- [Objective] Translate this sentence from the text on comparing three computing systems into Spanish: "R is a system for statistical computation and graphics."

───── Text segment

The comparison does not aim:

  • To be a detailed / comprehensive catalog of all available libraries (which count to many thousands!)
  • To cover use cases very removed from quantitative risk models
  • To be totally exhaustive (e.g., to identify all the possible computer systems one can run a Python interpreter on, or count all the possible ways one can perform linear regression in R)

Disclaimers

The comparison does absolutely not provide an assessment of which system is "better". The proper way to use the comparison is to start with one's objectives, knowledge level, use case.

The comparison attempted here is not entirely appropriate as the three systems have quite different origins and architectural design choices. For example, strictly speaking R is not a general programming language. R is a system for statistical computation and graphics. It consists of a sufficiently general language plus a run-time environment with graphics, a debugger, access to certain system functions, and the ability to run programs stored in script files. Yet despite the disclaimer a comparison is justified because in very large domain of applications and use cases the three frameworks can be used interchangeably (or nearly so)

Structure

The comparison data are provided in tabular format in several distinct tables. Each table documents a relevant language or ecosystem subdomain. The number and focus areas of the different table are somewhat arbitrary and may expand in the future. The order is roughly from more generic aspects towards more specialized / advanced areas, concluding with interoperability.

──────────
───── Raw data

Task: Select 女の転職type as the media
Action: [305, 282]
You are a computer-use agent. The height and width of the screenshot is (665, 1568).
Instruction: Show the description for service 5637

──────────

- [Complete response] R es un sistema para el cálculo estadístico y los gráficos.